California Governor Gavin Newsom has publicly opposed a proposed state-level billionaire tax while advocating for a national alternative. The "One-Time Wealth Tax for State-Funded Health Care Programs Initiative"—a one-time 5% tax on the net worth of California's roughly 200 billionaires—qualified for the November 2026 ballot after receiving enough signatures. The measure, sponsored by the Service Employees International Union-United Healthcare Workers West (SEIU-UHW), aims to raise an estimated $100 billion for Medi-Cal and public education.
Newsom, who is considering a 2028 presidential run, argues that a state-level tax could drive billionaires to relocate to lower-tax states like Texas or Florida.

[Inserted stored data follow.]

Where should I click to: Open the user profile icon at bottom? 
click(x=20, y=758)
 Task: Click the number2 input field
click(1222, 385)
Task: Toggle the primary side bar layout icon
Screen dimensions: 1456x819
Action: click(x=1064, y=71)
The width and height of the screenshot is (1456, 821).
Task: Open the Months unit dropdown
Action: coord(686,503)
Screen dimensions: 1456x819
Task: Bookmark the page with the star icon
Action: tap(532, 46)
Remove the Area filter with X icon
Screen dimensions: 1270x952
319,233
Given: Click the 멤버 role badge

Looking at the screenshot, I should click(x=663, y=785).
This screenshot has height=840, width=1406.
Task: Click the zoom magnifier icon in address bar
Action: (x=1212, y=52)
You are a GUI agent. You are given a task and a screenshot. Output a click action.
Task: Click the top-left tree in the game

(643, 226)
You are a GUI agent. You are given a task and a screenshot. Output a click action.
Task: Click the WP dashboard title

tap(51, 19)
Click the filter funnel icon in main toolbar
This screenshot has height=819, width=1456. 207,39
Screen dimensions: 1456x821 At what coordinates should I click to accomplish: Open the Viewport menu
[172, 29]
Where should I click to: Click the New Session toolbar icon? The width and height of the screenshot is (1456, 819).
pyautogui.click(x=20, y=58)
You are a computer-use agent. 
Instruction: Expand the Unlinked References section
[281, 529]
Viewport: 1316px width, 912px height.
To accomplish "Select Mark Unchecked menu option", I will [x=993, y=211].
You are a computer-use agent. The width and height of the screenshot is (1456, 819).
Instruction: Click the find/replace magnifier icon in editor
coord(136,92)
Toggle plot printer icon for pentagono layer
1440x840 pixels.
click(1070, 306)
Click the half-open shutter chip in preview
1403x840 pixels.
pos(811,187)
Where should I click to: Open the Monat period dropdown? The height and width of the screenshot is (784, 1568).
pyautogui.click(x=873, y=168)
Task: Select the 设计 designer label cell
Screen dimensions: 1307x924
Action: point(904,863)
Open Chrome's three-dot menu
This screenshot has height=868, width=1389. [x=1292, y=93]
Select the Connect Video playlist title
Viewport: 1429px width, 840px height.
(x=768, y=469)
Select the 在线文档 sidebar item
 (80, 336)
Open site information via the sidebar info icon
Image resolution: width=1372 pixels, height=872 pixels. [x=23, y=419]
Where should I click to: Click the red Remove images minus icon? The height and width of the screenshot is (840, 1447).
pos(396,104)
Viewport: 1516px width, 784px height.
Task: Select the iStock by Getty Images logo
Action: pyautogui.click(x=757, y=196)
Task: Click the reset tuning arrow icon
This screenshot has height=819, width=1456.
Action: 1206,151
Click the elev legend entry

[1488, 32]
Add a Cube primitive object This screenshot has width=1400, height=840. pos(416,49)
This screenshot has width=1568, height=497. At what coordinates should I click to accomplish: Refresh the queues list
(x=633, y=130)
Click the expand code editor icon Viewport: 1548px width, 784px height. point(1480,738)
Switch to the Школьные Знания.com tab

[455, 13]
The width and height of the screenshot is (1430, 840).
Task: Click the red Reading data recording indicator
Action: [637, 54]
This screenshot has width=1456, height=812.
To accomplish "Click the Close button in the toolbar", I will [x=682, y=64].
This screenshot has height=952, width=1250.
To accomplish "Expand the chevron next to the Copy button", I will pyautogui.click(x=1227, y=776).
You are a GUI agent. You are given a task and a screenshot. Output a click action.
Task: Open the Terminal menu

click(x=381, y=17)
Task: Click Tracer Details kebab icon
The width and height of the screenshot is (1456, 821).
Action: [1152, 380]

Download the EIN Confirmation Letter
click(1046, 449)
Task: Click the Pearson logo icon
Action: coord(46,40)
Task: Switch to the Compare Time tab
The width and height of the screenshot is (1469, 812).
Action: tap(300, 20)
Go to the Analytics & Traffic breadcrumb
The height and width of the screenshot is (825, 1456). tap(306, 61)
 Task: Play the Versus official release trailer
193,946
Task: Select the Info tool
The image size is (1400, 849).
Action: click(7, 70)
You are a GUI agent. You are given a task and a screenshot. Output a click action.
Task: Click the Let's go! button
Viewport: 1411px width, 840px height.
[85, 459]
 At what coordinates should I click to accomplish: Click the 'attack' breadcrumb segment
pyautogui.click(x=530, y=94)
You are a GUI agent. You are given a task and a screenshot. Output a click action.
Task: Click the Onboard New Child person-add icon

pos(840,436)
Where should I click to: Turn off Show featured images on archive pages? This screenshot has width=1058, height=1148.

He instead proposes a federal "true minimum tax on billionaires," modeled after the Buffett Rule, ensuring the wealthiest pay at least the same tax rate as their employees. His plan also includes closing tax loopholes, returning to pre-2017 corporate tax rates, and rewriting inheritance rules.
The ballot measure has sparked debate, with supporters framing it as a necessary step to address wealth inequality and fund critical public services. Opponents, including Newsom, warn of potential economic consequences, such as capital flight and reduced investment. Some billionaires, including Google co-founder Sergey Brin, have already taken steps to relocate, citing the tax as a factor.
The initiative has also exposed fractures within California's political and business communities. While SEIU-UHW remains committed to the measure, other unions and business leaders have expressed concerns. Meanwhile, Senator Bernie Sanders has endorsed the tax, calling it "reasonable and necessary" in the face of growing wealth consolidation.
The outcome of the ballot measure could set a precedent for wealth taxation in the U.S., with implications for both state and federal policy.